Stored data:
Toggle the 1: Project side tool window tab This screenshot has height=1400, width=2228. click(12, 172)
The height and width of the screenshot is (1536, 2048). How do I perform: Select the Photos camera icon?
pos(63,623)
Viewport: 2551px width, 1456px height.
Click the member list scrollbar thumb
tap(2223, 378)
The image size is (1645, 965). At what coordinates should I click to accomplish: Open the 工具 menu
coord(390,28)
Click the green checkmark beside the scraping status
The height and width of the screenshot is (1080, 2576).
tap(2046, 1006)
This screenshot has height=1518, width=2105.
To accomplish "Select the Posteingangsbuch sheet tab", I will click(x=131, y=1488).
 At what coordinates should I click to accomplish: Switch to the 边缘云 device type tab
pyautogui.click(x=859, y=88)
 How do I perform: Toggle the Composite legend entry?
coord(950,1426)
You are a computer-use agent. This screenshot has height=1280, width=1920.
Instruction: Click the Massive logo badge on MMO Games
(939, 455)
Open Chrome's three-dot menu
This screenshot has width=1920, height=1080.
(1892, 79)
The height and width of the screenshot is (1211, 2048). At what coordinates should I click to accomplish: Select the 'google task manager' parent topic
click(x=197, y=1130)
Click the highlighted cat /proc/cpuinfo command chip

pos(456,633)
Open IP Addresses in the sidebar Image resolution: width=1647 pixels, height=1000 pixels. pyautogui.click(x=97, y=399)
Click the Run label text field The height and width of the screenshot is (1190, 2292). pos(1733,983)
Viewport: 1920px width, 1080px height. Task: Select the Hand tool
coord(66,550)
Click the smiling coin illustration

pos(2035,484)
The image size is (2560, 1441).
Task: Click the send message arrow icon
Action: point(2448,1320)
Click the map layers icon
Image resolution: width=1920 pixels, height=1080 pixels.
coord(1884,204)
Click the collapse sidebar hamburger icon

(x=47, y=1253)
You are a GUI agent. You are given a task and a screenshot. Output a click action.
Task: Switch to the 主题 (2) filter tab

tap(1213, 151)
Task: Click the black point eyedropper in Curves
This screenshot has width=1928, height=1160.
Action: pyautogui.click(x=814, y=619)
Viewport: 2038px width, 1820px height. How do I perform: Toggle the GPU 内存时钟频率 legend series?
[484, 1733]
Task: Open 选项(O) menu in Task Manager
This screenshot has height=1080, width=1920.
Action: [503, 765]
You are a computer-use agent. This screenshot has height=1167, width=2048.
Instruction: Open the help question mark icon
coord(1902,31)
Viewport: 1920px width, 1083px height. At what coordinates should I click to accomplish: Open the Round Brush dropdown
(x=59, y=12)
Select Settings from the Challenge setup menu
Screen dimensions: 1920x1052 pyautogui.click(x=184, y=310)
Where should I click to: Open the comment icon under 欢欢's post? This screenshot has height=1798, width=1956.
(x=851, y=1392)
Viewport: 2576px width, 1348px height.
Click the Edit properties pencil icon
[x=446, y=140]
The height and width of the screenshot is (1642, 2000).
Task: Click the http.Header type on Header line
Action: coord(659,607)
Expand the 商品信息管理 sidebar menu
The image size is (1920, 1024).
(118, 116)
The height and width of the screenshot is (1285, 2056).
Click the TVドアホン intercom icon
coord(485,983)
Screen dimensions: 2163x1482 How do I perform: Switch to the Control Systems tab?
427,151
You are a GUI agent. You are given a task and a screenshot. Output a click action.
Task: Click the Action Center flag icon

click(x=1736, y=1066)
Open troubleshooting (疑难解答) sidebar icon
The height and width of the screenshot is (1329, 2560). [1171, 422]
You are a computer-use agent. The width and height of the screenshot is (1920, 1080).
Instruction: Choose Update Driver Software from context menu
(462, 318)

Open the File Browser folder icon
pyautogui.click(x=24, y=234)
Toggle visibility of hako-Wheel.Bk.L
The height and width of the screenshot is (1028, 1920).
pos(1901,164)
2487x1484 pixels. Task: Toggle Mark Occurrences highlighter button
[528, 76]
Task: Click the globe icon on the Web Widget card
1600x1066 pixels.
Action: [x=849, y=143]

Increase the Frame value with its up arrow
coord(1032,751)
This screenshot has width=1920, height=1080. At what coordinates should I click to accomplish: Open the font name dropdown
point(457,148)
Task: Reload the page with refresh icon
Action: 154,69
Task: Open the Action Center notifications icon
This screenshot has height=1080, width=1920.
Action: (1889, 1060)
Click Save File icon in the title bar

### EXERCISE PROMPT
Each record should be transcribed exactly as it was written.

### REPLY
Toggle the 1: Project side tool window tab This screenshot has height=1400, width=2228. click(12, 172)
The height and width of the screenshot is (1536, 2048). How do I perform: Select the Photos camera icon?
pos(63,623)
Viewport: 2551px width, 1456px height.
Click the member list scrollbar thumb
tap(2223, 378)
The image size is (1645, 965). At what coordinates should I click to accomplish: Open the 工具 menu
coord(390,28)
Click the green checkmark beside the scraping status
The height and width of the screenshot is (1080, 2576).
tap(2046, 1006)
This screenshot has height=1518, width=2105.
To accomplish "Select the Posteingangsbuch sheet tab", I will click(x=131, y=1488).
 At what coordinates should I click to accomplish: Switch to the 边缘云 device type tab
pyautogui.click(x=859, y=88)
 How do I perform: Toggle the Composite legend entry?
coord(950,1426)
You are a computer-use agent. This screenshot has height=1280, width=1920.
Instruction: Click the Massive logo badge on MMO Games
(939, 455)
Open Chrome's three-dot menu
This screenshot has width=1920, height=1080.
(1892, 79)
The height and width of the screenshot is (1211, 2048). At what coordinates should I click to accomplish: Select the 'google task manager' parent topic
click(x=197, y=1130)
Click the highlighted cat /proc/cpuinfo command chip

pos(456,633)
Open IP Addresses in the sidebar Image resolution: width=1647 pixels, height=1000 pixels. pyautogui.click(x=97, y=399)
Click the Run label text field The height and width of the screenshot is (1190, 2292). pos(1733,983)
Viewport: 1920px width, 1080px height. Task: Select the Hand tool
coord(66,550)
Click the smiling coin illustration

pos(2035,484)
The image size is (2560, 1441).
Task: Click the send message arrow icon
Action: point(2448,1320)
Click the map layers icon
Image resolution: width=1920 pixels, height=1080 pixels.
coord(1884,204)
Click the collapse sidebar hamburger icon

(x=47, y=1253)
You are a GUI agent. You are given a task and a screenshot. Output a click action.
Task: Switch to the 主题 (2) filter tab

tap(1213, 151)
Task: Click the black point eyedropper in Curves
This screenshot has width=1928, height=1160.
Action: pyautogui.click(x=814, y=619)
Viewport: 2038px width, 1820px height. How do I perform: Toggle the GPU 内存时钟频率 legend series?
[484, 1733]
Task: Open 选项(O) menu in Task Manager
This screenshot has height=1080, width=1920.
Action: [503, 765]
You are a computer-use agent. This screenshot has height=1167, width=2048.
Instruction: Open the help question mark icon
coord(1902,31)
Viewport: 1920px width, 1083px height. At what coordinates should I click to accomplish: Open the Round Brush dropdown
(x=59, y=12)
Select Settings from the Challenge setup menu
Screen dimensions: 1920x1052 pyautogui.click(x=184, y=310)
Where should I click to: Open the comment icon under 欢欢's post? This screenshot has height=1798, width=1956.
(x=851, y=1392)
Viewport: 2576px width, 1348px height.
Click the Edit properties pencil icon
[x=446, y=140]
The height and width of the screenshot is (1642, 2000).
Task: Click the http.Header type on Header line
Action: coord(659,607)
Expand the 商品信息管理 sidebar menu
The image size is (1920, 1024).
(118, 116)
The height and width of the screenshot is (1285, 2056).
Click the TVドアホン intercom icon
coord(485,983)
Screen dimensions: 2163x1482 How do I perform: Switch to the Control Systems tab?
427,151
You are a GUI agent. You are given a task and a screenshot. Output a click action.
Task: Click the Action Center flag icon

click(x=1736, y=1066)
Open troubleshooting (疑难解答) sidebar icon
The height and width of the screenshot is (1329, 2560). [1171, 422]
You are a computer-use agent. The width and height of the screenshot is (1920, 1080).
Instruction: Choose Update Driver Software from context menu
(462, 318)

Open the File Browser folder icon
pyautogui.click(x=24, y=234)
Toggle visibility of hako-Wheel.Bk.L
The height and width of the screenshot is (1028, 1920).
pos(1901,164)
2487x1484 pixels. Task: Toggle Mark Occurrences highlighter button
[528, 76]
Task: Click the globe icon on the Web Widget card
1600x1066 pixels.
Action: [x=849, y=143]

Increase the Frame value with its up arrow
coord(1032,751)
This screenshot has width=1920, height=1080. At what coordinates should I click to accomplish: Open the font name dropdown
point(457,148)
Task: Reload the page with refresh icon
Action: 154,69
Task: Open the Action Center notifications icon
This screenshot has height=1080, width=1920.
Action: (1889, 1060)
Click Save File icon in the title bar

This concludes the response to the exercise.